Taming China's inflation has topped media headlines over the past months. However, economists said instead of coming down, mild inflation would accompany China for a relatively long period of time.
China's inflation stayed stubbornly high in April, in spite of the government's efforts. The consumer price index, a main gauge of inflation, rose 5.3 percent in April from one year earlier, slightly lower than March's 5.4-percent rise, but still higher than expected.
Inflation, however, was an inevitable result for China's current stage of development, said Zhang Xiaojing, a researcher with the Chinese Academy of Social Sciences, a government think tank.

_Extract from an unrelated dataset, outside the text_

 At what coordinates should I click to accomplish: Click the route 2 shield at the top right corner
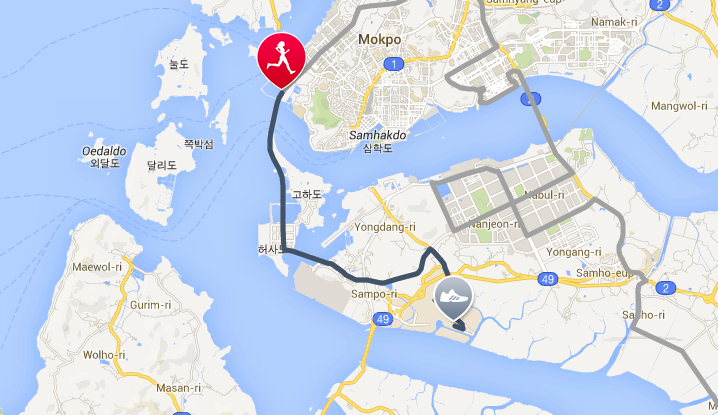pos(659,5)
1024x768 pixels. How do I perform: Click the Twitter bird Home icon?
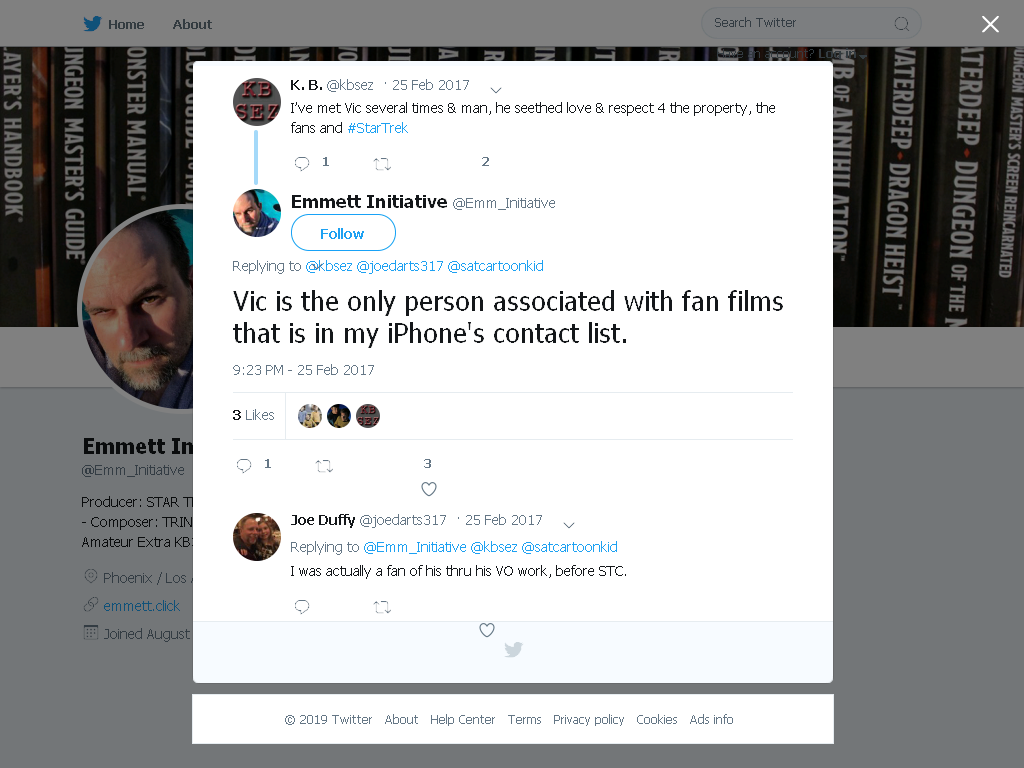tap(92, 24)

China's rapid industrialization and urbanization have pushed up prices of resources, such as labor and land, which then fuels inflation, Zhang said.
Meanwhile, external factors, including rising prices of grain, resources and energy on the global market, causes imported inflation, and a sign of easing is expected to be seen in the short run, he said.

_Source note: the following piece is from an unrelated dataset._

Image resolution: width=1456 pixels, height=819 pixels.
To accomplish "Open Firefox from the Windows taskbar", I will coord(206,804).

Xu Lianzhong, director of the Analysis and Prediction Office of the National Development and Reform Commission (NDRC), voices similar ideas as Zhang, but chose wages as the major cause for the mild inflation trend.
Over the past decades, China's economic boom has largely been built on cheap labor and excessive use of resources. But a new generation of migrant workers demanded higher pay and better treatment, which adds to labor costs at home.
In an effort to shift the economy to a more domestic consumption-driven growth, the government has been striving to raise farmers' incomes and those of low and medium-income groups in cities. The move would help enhance the public's purchasing power and also boost consumer prices, Xu said.
In the past year, the per capita income of China's urban residents grew 7.8 percent year on year. As a new emphasis, laid out in the country's 12th Five-year Plan (2011-2015), the government vowed to make wages outpace economic growth.
China should endure an inflation rate between five percent and 10 percent in the long term, which might be a necessary precondition for China to maintain relatively quick economic growth, said Wang Jian, secretary general of the NDRC's China Society of Marcoeconomics.
Although China faces a daunting battle against inflation, economists said the economy would not spiral out of control.
Wang noted that China would not descend into an inflation spiral because the country's inflation is mainly caused by imported inflation and rising food prices and wages, which would not contribute to an inflation rate of above 10 percent.
China's bumper grain harvest for seven straight years, overall balanced industrial market and overcapacity of production in some sectors would also reduce the chances for hyperinflation in China, economists said.